The objective of the course is to provide an exposition first to the notion of computability, then
to the notion of computational feasibility or tractability.

We first convince ourselves that for our
purpose it suffices to consider only language recognition problems instead of general
computational problems.

We then provide a thorough account of finite state automata and
regular languages, not only because these capture the simplest language class of interest and are
useful in many diverse domains.

But also because many fundamental notions like
nondeterminism, proofs of impossibility, etc. get discussed at a conceptually very simple level.
We then consider context grammars and languages, and their properties.

Next, we consider
Turing machines (TMs), show that as a model it is very robust, and the reasonableness of the
Church-Turing hypothesis.

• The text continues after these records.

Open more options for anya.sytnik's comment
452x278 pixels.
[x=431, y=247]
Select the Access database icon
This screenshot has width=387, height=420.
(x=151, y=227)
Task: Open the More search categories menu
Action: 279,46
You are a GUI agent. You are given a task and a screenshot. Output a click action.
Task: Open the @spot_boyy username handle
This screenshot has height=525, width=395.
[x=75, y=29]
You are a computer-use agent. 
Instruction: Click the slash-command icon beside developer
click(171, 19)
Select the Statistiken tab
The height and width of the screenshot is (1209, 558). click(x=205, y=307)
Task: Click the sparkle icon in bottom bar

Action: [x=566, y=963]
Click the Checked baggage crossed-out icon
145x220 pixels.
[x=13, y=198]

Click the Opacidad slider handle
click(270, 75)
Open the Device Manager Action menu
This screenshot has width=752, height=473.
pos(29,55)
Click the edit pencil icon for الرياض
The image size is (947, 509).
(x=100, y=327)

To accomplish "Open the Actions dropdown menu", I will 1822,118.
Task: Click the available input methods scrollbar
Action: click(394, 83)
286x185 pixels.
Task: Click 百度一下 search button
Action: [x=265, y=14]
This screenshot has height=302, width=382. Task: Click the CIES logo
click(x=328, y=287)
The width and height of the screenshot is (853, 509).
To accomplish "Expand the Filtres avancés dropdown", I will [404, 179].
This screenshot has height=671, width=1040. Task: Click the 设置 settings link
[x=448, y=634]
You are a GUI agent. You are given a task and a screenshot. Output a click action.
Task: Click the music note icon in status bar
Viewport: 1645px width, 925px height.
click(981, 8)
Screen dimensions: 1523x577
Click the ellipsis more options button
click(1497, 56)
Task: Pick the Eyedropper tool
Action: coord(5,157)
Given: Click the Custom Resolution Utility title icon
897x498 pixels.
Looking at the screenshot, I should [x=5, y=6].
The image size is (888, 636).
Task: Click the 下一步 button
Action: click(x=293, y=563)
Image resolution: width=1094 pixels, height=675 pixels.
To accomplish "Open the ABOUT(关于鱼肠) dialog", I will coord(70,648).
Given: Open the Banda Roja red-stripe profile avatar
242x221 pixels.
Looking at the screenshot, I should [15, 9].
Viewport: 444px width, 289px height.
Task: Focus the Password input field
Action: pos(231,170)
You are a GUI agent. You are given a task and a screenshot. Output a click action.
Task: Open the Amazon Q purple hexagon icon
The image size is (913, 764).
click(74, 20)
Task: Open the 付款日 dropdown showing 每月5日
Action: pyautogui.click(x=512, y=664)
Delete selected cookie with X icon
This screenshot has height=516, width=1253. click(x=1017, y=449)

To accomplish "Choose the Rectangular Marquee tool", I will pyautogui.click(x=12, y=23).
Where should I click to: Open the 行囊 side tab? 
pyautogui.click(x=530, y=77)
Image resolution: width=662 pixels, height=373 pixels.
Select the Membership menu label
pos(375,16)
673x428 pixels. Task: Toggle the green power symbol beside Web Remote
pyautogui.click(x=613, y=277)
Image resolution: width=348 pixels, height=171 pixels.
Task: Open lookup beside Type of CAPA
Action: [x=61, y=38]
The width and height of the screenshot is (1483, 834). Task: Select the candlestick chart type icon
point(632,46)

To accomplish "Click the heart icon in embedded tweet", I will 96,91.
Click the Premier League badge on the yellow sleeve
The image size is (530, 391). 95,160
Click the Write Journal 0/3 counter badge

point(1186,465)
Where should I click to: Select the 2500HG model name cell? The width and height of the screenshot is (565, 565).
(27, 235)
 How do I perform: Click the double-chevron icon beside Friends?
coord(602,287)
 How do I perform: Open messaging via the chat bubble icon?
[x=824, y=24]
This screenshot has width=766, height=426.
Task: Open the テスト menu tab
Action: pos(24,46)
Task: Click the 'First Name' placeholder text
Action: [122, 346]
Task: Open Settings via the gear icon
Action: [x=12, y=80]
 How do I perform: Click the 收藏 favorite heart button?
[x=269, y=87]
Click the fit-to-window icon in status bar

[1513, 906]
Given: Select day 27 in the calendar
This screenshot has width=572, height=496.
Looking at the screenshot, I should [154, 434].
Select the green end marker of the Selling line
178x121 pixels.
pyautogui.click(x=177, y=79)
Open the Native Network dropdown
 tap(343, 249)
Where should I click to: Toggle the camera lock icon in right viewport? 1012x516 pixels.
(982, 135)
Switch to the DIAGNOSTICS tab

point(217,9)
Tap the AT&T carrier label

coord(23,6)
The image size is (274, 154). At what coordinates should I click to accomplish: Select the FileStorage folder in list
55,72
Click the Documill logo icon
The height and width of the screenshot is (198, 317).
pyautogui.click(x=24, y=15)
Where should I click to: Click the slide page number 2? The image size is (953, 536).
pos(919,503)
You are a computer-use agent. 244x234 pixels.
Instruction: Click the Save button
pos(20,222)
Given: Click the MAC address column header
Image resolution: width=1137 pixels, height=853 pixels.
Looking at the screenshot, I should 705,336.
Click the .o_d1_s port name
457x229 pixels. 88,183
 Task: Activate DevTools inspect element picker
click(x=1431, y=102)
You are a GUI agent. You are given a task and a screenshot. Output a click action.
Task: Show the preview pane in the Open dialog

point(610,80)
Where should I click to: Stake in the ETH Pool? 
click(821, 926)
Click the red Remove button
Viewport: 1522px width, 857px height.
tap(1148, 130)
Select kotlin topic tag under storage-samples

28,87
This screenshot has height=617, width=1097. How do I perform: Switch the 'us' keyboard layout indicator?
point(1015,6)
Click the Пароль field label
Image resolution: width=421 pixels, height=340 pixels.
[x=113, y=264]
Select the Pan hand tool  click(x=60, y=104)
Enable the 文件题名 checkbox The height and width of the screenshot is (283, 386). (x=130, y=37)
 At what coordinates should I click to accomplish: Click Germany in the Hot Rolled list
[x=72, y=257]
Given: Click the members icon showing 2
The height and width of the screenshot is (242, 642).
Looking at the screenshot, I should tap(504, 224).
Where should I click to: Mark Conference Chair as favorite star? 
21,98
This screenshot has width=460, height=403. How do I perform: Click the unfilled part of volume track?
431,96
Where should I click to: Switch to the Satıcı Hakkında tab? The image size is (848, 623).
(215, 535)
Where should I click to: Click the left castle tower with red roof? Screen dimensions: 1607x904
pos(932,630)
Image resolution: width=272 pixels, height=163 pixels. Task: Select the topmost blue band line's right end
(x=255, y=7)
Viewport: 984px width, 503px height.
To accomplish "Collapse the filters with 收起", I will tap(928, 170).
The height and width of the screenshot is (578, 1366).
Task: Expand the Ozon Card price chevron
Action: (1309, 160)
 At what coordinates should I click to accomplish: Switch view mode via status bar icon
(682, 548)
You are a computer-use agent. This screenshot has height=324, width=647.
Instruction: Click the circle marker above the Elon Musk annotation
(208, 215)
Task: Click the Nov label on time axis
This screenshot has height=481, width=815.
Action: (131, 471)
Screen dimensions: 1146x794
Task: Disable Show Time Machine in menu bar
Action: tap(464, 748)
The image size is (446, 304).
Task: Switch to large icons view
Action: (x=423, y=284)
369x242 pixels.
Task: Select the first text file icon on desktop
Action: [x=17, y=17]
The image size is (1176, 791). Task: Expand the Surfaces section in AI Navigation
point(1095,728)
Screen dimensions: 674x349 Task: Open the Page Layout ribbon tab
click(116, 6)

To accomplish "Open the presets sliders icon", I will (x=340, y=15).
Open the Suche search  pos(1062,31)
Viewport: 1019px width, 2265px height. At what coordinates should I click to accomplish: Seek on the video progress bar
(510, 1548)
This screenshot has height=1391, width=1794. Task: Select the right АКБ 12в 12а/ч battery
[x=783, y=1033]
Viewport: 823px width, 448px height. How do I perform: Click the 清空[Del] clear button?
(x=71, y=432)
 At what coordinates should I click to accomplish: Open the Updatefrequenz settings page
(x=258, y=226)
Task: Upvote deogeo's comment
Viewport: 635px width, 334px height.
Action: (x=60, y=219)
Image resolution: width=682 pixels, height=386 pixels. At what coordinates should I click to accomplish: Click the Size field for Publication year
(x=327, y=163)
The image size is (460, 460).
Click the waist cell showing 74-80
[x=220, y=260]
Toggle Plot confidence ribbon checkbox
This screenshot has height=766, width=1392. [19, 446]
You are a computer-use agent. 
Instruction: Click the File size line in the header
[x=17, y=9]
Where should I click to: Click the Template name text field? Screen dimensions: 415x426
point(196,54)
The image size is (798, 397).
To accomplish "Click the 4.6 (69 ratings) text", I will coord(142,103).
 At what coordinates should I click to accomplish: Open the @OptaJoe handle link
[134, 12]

After we realize TMs can work with (codes of) TMs as inputs, we
obtain a universal TM.

We then obtain the separation of the classes r.e., and recursive. A
number of TM related problems are shown to be undecidable. Next,Post’s correspondence
problem (PCP) is shown undecidable.

Finally, we introduce the notion of feasible or tractable
computation. Classes NP, co-NP are defined and we discuss why these are important. We
discuss the extended Church-Turing hypothesis.

After we discuss polynomial time many-one
reducibility and prove Cook-Levin theorem, a number of natural problems from different
domains are shown NP-complete.

The treatment is informal but rigorous. Emphasis is on appreciating that the naturalness and the
connectedness of all the different notions and the results that we see in the course.